Para quem não é completista de Eastwood nem está interessado nas vaidades do ator (cuja mítica o diretor reconhece aqui nos planos em que Mike tem sua silhueta definida pela contraluz, pelo chiaroscuro, pela sombra do chapéu), Cry Macho já se oferece como um filme distinto, mas não excludente: uma experiência mundana, até trivial, condizente com um protagonista de 90 anos que deixou o conforto de sua casa para estar num road movie a contragosto. Eastwood sempre soube ser empático e se colocar no lugar dos seus protagonistas, sem demagogia. Em Sniper Americano, ele não julga as escolhas de vida do militar matador, embora as problematize. Em Cry Macho, faz todo o sentido que Mike Milo organize sua rotina, mesmo na estrada, em torno dos momentos de refeição e dos momentos de cochilo - por mais que isso talvez resulte num filme de anti-climaxes. 

O que Cry Macho tem de melhor é justamente essa cadência lenta de nonagenário, um ritmo que faz as coisas assentarem e ganharem peso dramático: uma atenção aos pequenos gestos e não aos arroubos. Então, em certo momento, o filme se detém para que Mike explique ao menino a melhor forma de lacear uma sela de cavalo. Mais tarde, fica meio minuto acompanhando enquanto Mike xinga e recoloca para dentro do carro - malas, ferragens, um banco inteiro - tudo aquilo que a polícia na estrada fez tirar. Num filme “normal”, preocupado com os finalmentes, tudo isso seria suprimido em elipse. Em Cry Macho, assistir a uma personagem falando algo em mexicano, depois assistir ao garoto traduzindo para Mike em inglês, é o que dá à cena o intervalo necessário para que nós acreditemos num amor à primeira vista.  
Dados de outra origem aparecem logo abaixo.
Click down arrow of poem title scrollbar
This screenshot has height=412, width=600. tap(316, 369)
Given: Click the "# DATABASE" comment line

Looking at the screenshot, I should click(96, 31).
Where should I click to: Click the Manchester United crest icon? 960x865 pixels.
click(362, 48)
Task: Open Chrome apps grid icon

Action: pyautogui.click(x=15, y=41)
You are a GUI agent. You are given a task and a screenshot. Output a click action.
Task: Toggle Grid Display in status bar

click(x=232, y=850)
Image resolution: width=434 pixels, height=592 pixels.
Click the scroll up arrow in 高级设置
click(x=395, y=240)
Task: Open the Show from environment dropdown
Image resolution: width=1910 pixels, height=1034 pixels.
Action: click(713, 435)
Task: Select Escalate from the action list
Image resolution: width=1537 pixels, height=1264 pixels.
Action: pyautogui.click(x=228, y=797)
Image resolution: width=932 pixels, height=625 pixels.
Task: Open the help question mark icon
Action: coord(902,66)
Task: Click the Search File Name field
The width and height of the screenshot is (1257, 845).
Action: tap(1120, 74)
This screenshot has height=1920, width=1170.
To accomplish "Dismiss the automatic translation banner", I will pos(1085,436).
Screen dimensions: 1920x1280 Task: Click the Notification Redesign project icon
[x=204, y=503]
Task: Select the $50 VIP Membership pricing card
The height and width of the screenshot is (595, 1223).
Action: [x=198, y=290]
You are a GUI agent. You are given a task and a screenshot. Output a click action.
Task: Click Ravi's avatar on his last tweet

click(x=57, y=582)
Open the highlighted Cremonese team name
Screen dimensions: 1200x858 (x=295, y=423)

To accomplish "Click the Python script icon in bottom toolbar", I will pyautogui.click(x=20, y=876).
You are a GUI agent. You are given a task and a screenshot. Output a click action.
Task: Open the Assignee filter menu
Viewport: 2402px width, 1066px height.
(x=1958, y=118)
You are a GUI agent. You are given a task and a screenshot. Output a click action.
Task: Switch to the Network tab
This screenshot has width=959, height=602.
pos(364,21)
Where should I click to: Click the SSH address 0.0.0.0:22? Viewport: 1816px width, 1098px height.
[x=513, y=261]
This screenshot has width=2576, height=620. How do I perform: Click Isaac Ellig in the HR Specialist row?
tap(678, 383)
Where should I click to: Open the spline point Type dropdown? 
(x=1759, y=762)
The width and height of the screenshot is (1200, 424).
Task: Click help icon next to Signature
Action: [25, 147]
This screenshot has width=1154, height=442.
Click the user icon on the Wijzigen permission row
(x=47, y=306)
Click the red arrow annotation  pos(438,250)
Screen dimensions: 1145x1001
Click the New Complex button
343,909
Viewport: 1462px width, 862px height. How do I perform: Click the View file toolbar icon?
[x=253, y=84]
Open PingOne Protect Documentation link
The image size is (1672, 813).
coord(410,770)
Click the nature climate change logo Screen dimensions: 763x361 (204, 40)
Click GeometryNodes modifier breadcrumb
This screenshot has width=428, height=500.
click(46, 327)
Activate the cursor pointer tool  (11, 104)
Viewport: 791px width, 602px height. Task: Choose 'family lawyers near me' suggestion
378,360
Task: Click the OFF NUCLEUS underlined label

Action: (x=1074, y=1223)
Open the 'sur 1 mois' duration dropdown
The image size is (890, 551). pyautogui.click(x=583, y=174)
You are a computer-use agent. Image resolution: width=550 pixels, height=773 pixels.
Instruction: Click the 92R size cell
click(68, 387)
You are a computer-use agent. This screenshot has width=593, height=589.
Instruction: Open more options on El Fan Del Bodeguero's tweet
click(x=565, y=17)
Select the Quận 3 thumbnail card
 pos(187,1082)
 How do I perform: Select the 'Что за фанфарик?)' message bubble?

No fundo, o que estamos vendo é um falso filme de escapada, já que tudo nele se faz sem pressa. 

Não é de agora que Eastwood encontra certa paz no trivial como uma forma de remissão pelos papéis de vigilante que ele perpetuou no auge da carreira. Um exemplo recente marcante é 15h17 - Trem Para Paris, um filme parente de Cry Macho porque também preferia se ocupar dos americanos médios tomando sorvete na Europa do que em eventuais intrigas que resultariam num desfecho de triunfo. Quando Mike Milo diz em Cry Macho que a cultura do machão é uma perda de tempo, obviamente é o Clint Eastwood de 2021 quem se coloca ali, mas para além do discurso revisionista isso também é posto em prática no filme: as cenas de conflito são absolutamente protocolares para Eastwood, e ele faz questão de resolvê-las no limite do desinteresse e da galhofa, com cacarejos, derrapadas e uma surra oculta no meio de uma pequena multidão de anônimos. 

É preciso trazer a vivência marcada no corpo para contar uma história dessa com propriedade. Nos xingamentos contra os excessos da polícia, Mike/Eastwood está ecoando seu velho desdém contra a autoridade estabelecida, que lhe limita o individualismo. Nos planos-detalhes que abrem o filme (o chaveiro no carro, a bota do caubói), na silhueta depois iluminada no contraluz, fica implícita uma força de virtuosidade, que precede os personagens - e em última instância é isso que resolve, a priori, os eventuais conflitos que se apresentam pelo caminho. Cry Macho existe suspenso nessa realidade muito própria, e a isso pode se chamar também de privilégio.